** EXERCISE PASSAGE follows **

Environment propagation At first, my terminals and rofi didn't have the right $PATH, which broke a lot of my workflow. It's hard to tell exactly how Wayland gets started or where to inject environment. This discussion suggests a few alternatives and this Debian bug report discusses this issue as well. I eventually picked environment.d(5) since I already manage my user session with systemd, and it fixes a bunch of other problems. I used to have a .shenv that I had to manually source everywhere. The only problem with that approach is that it doesn't support conditionals, but that's something that's rarely needed.

Pipewire This is a whole topic onto itself, but migrating to Wayland also involves using Pipewire if you want screen sharing to work. You can actually keep using Pulseaudio for audio, that said, but that migration is actually something I've wanted to do anyways: Pipewire's design seems much better than Pulseaudio, as it folds in JACK features which allows for pretty neat tricks. (Which I should probably show in a separate post, because this one is getting rather long.) I first tried this migration in Debian bullseye, and it didn't work very well. Ardour would fail to export tracks and I would get into weird situations where streams would just drop mid-way. A particularly funny incident is when I was in a meeting and I couldn't hear my colleagues speak anymore (but they could) and I went on blabbering on my own for a solid 5 minutes until I realized what was going on. By then, people had tried numerous ways of letting me know that something was off, including (apparently) coughing, saying "hello?", chat messages, IRC, and so on, until they just gave up and left. I suspect that was also a Pipewire bug, but it could also have been that I muted the tab by error, as I recently learned that clicking on the little tiny speaker icon on a tab mutes that tab. Since the tab itself can get pretty small when you have lots of them, it's actually quite frequently that I mistakenly mute tabs. Anyways. Point is: I already knew how to make the migration, and I had already documented how to make the change in Puppet. It's basically:
apt install pipewire pipewire-audio-client-libraries pipewire-pulse wireplumber 
Then, as a regular user:
systemctl --user daemon-reload
systemctl --user --now disable pulseaudio.service pulseaudio.socket
systemctl --user --now enable pipewire pipewire-pulse
systemctl --user mask pulseaudio
An optional (but key, IMHO) configuration you should also make is to "switch on connect", which will make your Bluetooth or USB headset automatically be the default route for audio, when connected. In ~/.config/pipewire/pipewire-pulse.conf.d/autoconnect.conf:
context.exec = [
      path = "pactl"        args = "load-module module-always-sink"

** End of EXERCISE PASSAGE **
** THE DATA follows **

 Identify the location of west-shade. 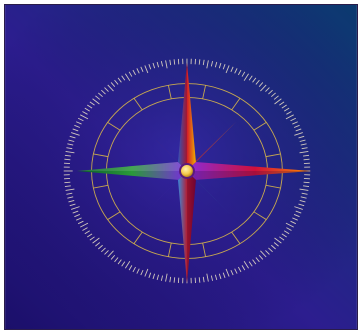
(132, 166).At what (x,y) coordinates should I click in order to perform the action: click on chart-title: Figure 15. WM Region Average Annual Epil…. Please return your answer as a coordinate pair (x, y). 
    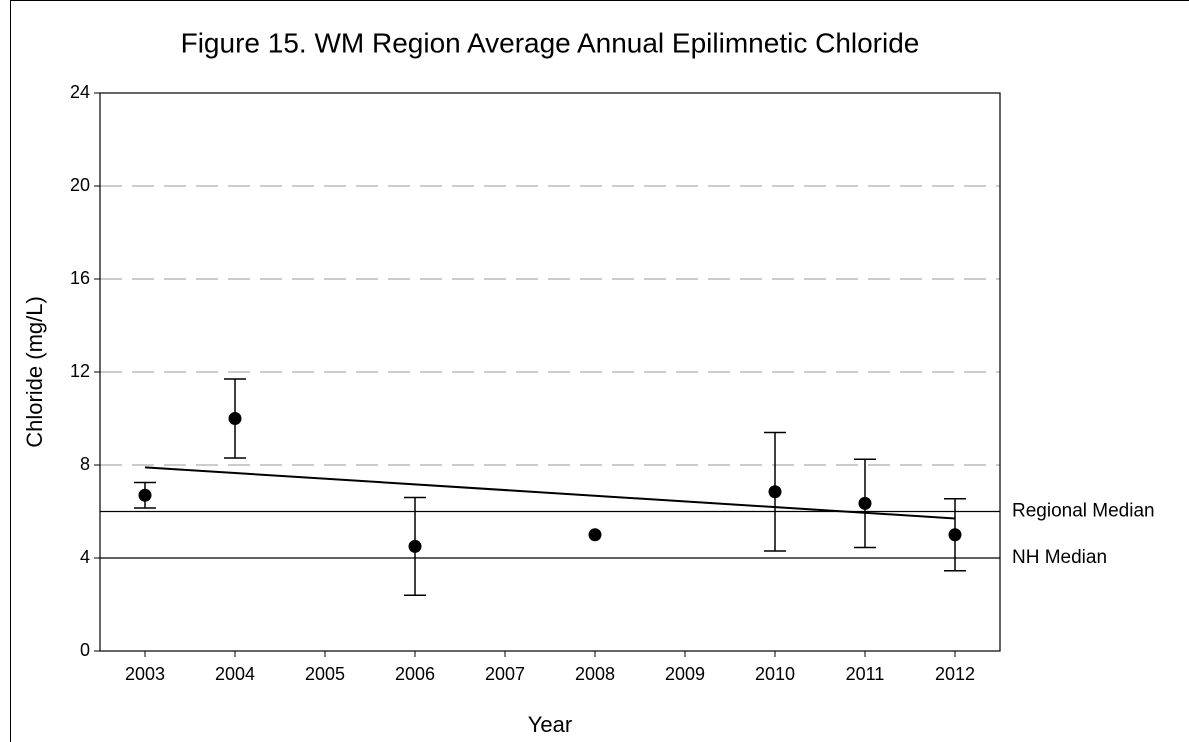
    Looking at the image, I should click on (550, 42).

** End of THE DATA **

CHECK YOUR UNDERSTANDING
(a) Copy out the Wayland migration text between "Environment propagation At" and "that's rarely needed.", inclusive.
(b) Extend the Wayland migration text, starting right after its final sentence.

RESULTS FOR EACH TASK
(a)
Environment propagation At first, my terminals and rofi didn't have the right $PATH, which broke a lot of my workflow. It's hard to tell exactly how Wayland gets started or where to inject environment. This discussion suggests a few alternatives and this Debian bug report discusses this issue as well. I eventually picked environment.d(5) since I already manage my user session with systemd, and it fixes a bunch of other problems. I used to have a .shenv that I had to manually source everywhere. The only problem with that approach is that it doesn't support conditionals, but that's something that's rarely needed.

(b)
      path = "pactl"        args = "load-module module-switch-on-connect"  
    #  path = "/usr/bin/sh"  args = "~/.config/pipewire/default.pw"  
]
See the excellent as usual Arch wiki page about Pipewire for that trick and more information about Pipewire. Note that you must not put the file in ~/.config/pipewire/pipewire.conf (or pipewire-pulse.conf, maybe) directly, as that will break your setup. If you want to add to that file, first copy the template from /usr/share/pipewire/pipewire-pulse.conf first. So far I'm happy with Pipewire in bookworm, but I've heard mixed reports from it. I have high hopes it will become the standard media server for Linux in the coming months or years, which is great because I've been (rather boldly, I admit) on the record saying I don't like PulseAudio. Rereading this now, I feel it might have been a little unfair, as "over-engineered and tries to do too many things at once" applies probably even more to Pipewire than PulseAudio (since it also handles video dispatching). That said, I think Pipewire took the right approach by implementing existing interfaces like Pulseaudio and JACK. That way we're not adding a third (or fourth?) way of doing audio in Linux; we're just making the server better.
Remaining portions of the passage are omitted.